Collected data
- Opening Delimiter -

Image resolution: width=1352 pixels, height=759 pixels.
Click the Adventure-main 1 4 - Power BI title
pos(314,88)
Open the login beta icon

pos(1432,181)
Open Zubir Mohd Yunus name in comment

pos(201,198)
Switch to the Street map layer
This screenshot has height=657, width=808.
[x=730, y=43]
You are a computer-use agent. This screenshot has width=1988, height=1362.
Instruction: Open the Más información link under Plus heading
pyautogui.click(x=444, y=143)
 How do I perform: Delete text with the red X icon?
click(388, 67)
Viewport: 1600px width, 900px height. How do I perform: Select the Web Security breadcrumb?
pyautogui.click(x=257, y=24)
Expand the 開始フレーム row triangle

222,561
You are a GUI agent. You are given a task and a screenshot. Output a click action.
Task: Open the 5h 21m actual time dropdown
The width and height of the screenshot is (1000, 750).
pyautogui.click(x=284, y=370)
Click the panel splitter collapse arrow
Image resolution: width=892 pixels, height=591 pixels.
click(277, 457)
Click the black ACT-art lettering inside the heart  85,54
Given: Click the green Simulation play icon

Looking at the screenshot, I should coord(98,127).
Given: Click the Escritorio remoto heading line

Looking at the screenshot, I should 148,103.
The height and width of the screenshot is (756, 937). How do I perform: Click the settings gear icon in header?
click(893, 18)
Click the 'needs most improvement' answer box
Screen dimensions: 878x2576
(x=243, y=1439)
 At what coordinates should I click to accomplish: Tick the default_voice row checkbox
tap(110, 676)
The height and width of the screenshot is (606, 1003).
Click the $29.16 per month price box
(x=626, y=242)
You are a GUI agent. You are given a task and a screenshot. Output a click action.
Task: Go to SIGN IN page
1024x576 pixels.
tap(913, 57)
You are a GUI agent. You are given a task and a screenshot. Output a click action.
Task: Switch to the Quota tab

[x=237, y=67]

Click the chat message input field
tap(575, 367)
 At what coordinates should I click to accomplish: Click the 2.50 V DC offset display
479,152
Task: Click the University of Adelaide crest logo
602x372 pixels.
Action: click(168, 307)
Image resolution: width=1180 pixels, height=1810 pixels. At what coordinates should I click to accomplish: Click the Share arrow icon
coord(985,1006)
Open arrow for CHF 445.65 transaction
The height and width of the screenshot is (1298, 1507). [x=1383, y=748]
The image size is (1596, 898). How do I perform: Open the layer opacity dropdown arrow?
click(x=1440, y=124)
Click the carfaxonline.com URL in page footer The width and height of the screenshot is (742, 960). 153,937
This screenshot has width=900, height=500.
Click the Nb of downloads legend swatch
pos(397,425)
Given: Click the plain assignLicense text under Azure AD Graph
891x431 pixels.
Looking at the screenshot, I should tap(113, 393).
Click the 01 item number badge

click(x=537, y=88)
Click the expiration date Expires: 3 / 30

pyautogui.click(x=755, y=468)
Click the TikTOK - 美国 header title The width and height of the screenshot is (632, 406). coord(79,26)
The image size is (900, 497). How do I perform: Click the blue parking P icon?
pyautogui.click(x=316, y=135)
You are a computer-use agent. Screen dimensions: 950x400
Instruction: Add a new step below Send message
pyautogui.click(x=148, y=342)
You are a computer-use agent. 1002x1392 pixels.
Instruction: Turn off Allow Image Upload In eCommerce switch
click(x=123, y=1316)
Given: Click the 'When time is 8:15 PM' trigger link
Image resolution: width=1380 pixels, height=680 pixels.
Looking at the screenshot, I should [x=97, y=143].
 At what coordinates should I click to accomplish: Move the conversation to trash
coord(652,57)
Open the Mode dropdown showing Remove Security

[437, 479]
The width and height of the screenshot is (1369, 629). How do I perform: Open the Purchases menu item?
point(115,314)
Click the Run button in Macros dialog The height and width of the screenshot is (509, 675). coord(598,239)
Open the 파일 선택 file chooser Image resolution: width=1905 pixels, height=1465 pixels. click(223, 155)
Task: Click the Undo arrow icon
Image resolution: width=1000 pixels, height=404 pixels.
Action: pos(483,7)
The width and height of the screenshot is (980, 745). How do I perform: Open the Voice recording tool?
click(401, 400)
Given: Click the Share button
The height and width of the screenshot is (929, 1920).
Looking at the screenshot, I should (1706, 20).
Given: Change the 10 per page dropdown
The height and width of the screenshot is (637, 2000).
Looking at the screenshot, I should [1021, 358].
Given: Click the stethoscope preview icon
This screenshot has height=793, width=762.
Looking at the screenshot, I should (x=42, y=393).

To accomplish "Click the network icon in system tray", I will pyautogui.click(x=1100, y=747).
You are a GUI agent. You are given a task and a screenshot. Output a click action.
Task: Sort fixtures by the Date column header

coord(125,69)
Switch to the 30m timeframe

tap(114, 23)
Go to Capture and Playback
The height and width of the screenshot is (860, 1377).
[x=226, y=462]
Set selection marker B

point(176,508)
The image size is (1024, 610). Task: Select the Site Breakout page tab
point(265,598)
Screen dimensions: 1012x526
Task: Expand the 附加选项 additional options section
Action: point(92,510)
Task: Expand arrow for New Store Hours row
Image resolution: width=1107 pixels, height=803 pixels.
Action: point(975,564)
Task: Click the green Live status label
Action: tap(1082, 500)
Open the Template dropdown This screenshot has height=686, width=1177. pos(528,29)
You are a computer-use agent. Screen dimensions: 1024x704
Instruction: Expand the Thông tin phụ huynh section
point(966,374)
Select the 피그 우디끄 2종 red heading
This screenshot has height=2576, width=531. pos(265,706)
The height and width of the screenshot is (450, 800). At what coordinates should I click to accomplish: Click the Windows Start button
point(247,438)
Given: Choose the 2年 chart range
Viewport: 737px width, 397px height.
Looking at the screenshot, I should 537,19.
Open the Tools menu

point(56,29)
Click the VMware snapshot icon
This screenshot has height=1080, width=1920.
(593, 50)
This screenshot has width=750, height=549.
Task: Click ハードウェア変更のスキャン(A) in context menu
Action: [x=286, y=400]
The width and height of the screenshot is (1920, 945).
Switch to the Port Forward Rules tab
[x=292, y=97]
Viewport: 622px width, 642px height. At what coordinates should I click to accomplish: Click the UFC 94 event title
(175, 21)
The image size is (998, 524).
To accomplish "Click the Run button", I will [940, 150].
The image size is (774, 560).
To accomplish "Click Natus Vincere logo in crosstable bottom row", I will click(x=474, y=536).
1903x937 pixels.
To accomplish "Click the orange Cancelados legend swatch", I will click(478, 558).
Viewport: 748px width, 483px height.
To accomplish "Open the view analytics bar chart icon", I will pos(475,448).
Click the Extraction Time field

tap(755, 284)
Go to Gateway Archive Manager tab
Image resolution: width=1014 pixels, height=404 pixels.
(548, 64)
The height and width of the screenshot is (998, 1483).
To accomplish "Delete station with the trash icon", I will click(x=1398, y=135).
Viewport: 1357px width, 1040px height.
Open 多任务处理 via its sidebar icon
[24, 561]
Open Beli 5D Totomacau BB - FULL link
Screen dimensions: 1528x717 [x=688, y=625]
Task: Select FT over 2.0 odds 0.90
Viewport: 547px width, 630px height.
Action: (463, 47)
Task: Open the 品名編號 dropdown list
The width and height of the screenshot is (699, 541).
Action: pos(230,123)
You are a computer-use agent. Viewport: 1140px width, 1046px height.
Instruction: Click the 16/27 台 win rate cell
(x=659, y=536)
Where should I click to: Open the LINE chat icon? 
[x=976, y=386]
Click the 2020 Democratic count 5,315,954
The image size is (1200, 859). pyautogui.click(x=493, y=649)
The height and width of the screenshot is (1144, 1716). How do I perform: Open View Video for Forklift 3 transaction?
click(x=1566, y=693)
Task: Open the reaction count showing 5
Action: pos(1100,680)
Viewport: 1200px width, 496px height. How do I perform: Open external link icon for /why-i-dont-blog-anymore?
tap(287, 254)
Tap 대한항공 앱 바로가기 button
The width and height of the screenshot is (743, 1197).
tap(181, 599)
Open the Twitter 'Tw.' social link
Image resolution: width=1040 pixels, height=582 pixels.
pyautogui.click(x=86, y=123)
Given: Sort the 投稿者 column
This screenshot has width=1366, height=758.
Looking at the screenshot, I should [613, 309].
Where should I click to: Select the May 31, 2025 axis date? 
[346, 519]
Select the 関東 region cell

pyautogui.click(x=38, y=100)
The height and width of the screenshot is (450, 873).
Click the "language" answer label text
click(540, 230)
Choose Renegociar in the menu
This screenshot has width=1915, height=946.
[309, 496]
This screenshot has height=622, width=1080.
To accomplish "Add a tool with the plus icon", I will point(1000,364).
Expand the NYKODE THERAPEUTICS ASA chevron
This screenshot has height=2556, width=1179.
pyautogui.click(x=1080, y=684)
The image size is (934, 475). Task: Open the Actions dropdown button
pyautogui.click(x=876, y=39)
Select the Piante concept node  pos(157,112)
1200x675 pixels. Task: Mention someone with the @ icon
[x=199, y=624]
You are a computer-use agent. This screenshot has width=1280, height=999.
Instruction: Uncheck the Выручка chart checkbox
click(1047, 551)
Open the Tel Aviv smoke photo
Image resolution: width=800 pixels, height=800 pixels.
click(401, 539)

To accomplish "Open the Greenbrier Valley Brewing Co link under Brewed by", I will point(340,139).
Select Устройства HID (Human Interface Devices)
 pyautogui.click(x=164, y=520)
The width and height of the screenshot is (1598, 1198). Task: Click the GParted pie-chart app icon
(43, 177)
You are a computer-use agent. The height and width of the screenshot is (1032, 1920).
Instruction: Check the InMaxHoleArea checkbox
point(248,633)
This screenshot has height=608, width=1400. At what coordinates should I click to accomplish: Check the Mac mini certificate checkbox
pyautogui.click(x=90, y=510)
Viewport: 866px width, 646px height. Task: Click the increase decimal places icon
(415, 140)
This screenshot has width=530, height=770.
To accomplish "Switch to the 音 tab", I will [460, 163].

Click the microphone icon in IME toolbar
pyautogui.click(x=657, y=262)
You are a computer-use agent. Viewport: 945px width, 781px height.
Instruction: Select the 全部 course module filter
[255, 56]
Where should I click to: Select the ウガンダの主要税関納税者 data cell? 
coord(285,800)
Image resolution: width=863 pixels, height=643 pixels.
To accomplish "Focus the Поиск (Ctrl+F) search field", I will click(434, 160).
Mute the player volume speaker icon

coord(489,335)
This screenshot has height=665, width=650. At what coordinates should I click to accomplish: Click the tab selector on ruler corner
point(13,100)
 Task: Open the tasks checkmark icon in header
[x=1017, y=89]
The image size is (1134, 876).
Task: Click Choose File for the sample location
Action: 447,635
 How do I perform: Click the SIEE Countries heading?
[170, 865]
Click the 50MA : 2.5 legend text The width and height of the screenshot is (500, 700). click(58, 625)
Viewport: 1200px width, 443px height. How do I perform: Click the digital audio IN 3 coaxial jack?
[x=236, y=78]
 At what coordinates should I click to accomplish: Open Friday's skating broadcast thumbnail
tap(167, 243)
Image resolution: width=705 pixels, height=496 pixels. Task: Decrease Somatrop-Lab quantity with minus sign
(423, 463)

- Closing Delimiter -

## WORK TO COMPLETE
Output the data exactly, from the first line through the line that holds "has width=1988, height=1362.", so that no later line appears.

## RESPONSE AREA
Image resolution: width=1352 pixels, height=759 pixels.
Click the Adventure-main 1 4 - Power BI title
pos(314,88)
Open the login beta icon

pos(1432,181)
Open Zubir Mohd Yunus name in comment

pos(201,198)
Switch to the Street map layer
This screenshot has height=657, width=808.
[x=730, y=43]
You are a computer-use agent. This screenshot has width=1988, height=1362.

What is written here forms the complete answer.